### WHAT IS REQUIRED
Give back only one number: how many lines in the data below contain the word "computer".

### EXTRACTED ENTRIES
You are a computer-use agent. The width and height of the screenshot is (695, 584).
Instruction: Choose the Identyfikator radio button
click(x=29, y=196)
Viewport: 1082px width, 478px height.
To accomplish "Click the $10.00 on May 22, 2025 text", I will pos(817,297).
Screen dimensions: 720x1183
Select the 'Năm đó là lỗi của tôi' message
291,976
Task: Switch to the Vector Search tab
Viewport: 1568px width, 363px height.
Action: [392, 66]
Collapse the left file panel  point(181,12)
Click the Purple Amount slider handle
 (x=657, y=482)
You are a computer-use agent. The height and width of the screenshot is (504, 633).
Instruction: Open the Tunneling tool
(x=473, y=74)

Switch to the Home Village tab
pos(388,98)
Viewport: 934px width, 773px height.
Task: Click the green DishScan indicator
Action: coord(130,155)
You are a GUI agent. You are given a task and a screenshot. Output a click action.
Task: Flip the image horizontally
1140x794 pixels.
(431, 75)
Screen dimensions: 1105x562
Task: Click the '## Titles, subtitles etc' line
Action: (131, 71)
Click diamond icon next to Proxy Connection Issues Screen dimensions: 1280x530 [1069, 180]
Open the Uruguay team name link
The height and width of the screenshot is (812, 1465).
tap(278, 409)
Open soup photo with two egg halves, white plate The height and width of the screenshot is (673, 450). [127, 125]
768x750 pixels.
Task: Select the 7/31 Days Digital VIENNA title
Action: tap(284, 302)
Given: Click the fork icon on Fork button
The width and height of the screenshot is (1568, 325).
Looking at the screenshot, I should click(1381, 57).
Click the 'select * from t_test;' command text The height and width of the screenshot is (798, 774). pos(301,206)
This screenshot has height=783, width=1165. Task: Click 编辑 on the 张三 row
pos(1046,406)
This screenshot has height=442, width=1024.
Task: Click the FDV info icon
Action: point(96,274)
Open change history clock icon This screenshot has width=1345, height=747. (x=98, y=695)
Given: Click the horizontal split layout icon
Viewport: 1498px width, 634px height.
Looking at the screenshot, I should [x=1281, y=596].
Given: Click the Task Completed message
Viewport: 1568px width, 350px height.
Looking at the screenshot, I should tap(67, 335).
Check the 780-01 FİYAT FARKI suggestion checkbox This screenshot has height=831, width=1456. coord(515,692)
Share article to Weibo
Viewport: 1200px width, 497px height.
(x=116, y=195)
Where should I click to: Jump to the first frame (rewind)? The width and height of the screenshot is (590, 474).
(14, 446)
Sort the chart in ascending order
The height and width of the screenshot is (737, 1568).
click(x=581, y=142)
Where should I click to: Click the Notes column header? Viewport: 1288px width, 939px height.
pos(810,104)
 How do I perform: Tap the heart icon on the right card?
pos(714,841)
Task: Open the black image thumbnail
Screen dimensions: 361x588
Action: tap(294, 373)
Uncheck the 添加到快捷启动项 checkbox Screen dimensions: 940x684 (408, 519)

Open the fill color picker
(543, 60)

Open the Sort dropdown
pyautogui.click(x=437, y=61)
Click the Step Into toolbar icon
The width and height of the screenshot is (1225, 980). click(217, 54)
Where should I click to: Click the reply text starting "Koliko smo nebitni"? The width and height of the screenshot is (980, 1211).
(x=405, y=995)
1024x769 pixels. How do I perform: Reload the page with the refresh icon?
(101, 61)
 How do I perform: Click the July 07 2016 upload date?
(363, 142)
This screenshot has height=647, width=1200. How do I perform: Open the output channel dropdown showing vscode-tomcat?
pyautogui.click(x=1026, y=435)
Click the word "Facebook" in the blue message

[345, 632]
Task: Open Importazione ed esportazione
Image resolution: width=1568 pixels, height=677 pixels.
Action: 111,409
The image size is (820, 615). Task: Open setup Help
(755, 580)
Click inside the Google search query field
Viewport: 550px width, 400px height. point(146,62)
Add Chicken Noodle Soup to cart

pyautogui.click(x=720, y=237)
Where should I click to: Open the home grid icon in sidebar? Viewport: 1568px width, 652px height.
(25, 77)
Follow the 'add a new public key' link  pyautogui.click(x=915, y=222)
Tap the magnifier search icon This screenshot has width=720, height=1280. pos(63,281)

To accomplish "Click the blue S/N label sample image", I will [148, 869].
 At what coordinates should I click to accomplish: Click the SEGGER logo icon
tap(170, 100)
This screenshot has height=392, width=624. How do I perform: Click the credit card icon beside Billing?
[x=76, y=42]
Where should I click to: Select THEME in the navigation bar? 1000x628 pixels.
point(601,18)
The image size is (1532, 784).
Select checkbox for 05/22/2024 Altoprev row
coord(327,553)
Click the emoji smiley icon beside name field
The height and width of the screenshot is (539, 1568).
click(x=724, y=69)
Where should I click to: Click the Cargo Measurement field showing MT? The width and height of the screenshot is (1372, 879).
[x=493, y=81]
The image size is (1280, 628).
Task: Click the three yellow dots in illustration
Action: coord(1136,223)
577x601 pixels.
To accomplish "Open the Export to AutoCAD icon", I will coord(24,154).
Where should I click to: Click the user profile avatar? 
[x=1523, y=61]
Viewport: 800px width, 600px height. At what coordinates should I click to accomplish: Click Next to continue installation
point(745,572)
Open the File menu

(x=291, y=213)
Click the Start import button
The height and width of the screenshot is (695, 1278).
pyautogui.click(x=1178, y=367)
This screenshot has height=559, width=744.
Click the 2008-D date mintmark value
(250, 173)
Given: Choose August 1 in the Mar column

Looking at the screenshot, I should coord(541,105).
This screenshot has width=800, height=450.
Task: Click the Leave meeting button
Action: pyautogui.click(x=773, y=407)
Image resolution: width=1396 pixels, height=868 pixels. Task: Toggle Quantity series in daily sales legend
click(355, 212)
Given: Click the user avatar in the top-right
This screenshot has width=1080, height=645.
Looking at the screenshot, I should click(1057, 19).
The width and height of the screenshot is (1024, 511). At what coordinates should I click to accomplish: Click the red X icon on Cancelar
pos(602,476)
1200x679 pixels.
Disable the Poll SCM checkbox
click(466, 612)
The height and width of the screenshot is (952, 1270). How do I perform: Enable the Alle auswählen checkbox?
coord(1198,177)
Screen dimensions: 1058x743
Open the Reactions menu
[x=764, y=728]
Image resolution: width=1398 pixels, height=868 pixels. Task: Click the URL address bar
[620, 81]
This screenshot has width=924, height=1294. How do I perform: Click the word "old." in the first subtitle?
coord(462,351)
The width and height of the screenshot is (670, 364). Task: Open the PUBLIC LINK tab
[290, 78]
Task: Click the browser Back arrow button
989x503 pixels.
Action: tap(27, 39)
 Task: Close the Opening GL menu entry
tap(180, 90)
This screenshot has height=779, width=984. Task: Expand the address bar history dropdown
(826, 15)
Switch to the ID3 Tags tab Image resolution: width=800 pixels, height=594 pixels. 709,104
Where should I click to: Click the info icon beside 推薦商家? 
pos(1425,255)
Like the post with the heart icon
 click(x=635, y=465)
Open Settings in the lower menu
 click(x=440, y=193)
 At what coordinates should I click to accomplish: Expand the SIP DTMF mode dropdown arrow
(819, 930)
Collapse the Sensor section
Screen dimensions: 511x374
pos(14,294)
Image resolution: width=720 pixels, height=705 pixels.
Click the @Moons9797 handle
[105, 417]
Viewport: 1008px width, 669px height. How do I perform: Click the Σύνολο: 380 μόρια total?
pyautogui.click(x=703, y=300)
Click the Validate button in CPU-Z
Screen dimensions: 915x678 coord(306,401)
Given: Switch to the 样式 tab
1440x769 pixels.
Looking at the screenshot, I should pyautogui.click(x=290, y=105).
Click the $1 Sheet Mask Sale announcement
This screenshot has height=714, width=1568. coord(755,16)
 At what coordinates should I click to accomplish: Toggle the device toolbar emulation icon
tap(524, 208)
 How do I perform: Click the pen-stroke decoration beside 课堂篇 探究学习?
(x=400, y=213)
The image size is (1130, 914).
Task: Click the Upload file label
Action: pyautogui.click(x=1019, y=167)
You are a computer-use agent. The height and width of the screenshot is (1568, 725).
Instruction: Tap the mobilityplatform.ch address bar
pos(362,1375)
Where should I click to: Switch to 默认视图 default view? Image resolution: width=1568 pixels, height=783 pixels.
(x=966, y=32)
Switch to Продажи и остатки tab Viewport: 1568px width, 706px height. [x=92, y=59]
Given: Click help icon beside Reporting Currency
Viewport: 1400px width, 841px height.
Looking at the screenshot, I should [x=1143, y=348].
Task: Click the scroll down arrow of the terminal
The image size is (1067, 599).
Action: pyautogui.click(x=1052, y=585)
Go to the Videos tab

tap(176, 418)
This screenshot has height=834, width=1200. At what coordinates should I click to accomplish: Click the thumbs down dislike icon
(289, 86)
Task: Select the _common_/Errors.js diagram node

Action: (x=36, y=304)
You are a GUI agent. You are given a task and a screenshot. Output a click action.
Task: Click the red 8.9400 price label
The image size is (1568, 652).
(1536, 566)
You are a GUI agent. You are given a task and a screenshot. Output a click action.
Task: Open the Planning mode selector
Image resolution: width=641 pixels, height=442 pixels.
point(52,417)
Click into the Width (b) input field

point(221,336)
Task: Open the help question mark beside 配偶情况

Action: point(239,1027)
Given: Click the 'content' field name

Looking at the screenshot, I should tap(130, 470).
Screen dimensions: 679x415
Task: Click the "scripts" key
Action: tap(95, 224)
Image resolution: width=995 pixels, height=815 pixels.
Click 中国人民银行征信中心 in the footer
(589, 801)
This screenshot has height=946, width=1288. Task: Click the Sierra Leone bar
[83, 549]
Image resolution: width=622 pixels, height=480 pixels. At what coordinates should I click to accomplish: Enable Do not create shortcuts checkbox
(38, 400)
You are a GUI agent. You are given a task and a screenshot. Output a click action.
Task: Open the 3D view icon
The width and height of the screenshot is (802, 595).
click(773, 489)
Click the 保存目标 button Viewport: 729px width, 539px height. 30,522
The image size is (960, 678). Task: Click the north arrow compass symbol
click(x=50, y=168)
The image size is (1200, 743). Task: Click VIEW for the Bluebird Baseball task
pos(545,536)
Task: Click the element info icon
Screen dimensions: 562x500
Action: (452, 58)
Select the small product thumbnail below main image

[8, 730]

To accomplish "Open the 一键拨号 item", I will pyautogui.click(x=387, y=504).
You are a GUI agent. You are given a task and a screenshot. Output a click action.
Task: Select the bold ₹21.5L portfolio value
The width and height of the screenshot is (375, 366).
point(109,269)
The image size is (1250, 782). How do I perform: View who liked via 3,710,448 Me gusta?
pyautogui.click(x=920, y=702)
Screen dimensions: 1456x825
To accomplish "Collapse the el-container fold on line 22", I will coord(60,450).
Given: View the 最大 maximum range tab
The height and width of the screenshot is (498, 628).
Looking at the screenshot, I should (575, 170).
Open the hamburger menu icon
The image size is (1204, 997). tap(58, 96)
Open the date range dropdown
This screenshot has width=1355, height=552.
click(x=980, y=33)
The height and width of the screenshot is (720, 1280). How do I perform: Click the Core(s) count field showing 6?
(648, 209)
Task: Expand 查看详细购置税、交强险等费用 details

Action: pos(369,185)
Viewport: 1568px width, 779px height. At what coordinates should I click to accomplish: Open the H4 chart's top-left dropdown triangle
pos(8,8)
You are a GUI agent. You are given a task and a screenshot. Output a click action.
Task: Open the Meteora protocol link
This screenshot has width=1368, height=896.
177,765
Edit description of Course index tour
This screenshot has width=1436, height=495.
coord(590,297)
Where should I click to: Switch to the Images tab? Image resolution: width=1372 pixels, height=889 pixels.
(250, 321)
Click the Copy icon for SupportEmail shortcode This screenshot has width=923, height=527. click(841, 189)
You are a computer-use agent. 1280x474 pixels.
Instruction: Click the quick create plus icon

### SOLUTION TO THE EXERCISE
4